I want to come it world designing another way. I want to creater a small place and do big things with it. BUt how to go about it? I do not know of any models out there in pnp gaming. If some one does, please feel free to let me know.
What follows is a work in progress and is more an example of my ramblings than any true method as I try to sort through the maddness and actually come up with a coherent process. So forgive me.
Here are my thoughts on how to begin. Now first for now I am talking only about limiting the physical scope of the game, and expaning upon what exists within that. So that being said. Keep in mind KISS (in this case Keep It Small, Stupid!) For this I fell what every you think you need to create reduce it drastically, if you think your world needs 20 kingdoms and each should have dozens of towns, for this method you should only have a handful of kingdoms and even less towns.
I think keeping things vague and then expanding upon them is the way to go. Come up with a quick description of each place, no more than a sentence or two and leave it at that for awhile. Add to it as need be later. Perhaps adding a few questions to it to help your mind develop the place may be good too.
So I am going to call my world Nook, to help me remember. It is to be fantasy world, somewhre between a typical rpg fantasy, and a fairy tale. For now I am creating only 2 "kingdoms": Westhaven and the Eastwyldes.
Westhaven is your "good" Kingdom, civilized and just.
The Eastwyldes is not a kingdom exactly. It is an abandoned land, home to barbarians, greenskins, and other monsters. A place where evil reigns. Why is it evil?
Next I am going to sit down and think about 3-5 towns to add to what I have.
Good setting is hard to come by.
Referencing to video games is becoming increasingly popular in the Lab in the past few months, not a bad thing as I'm a avid vgamer as well.
One thing that is up and coming in video games is procedural generation of worlds. Spore set the scene (practically everything was either procedural or player generated) and although it was a god awful game, the technology stands as outstanding. We see it coming into use next week in Borderlands in which most of the enemies and weapons are randomly generated through a set of paramaters. It keeps the game new and exciting and takes a load of the work needed to be done my the company producing said game.
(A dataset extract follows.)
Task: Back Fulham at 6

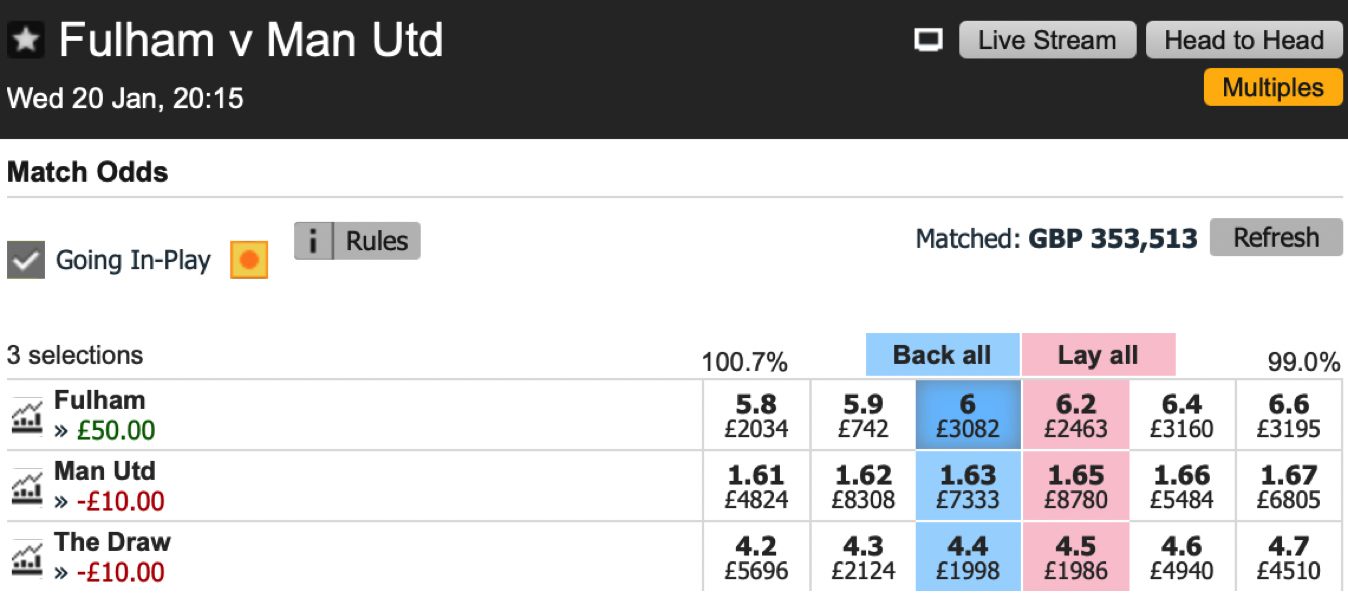Action: coord(968,415)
Where am I going with this? I'll tell you where. Why should the setting be up to one man to create, to struggle so hard to make rich and vibrant, when the chances are that the players are going to only see perhaps a small part of it? Why not set out a series of rules that allow for players to generate large amounts of 'content.' I had a game idea awhile ago called Dreamer which I never followed through on. In that the entirety of the game was set in the joint subconscious of the human race, with the players manipulating the very world and setting through their mind. Imagine a game in which the players don't start out as a very unlikely group of wandering heroes, but are Kings, Dukes, Presidents etc. In this they are charged with creating the content of their own Kindom/empire/country, with obvious limitations set out my the rules. Then the Storyteller need only create a few things outside these great nations, something the poses a threat to all the players realms, the players then roleplay the process of defending, inspiring, raising armies, forging alliances and all sorts of intruige within kingdoms they feel very responsible for. If the players can make it there own, then they will feel more strongly about the game.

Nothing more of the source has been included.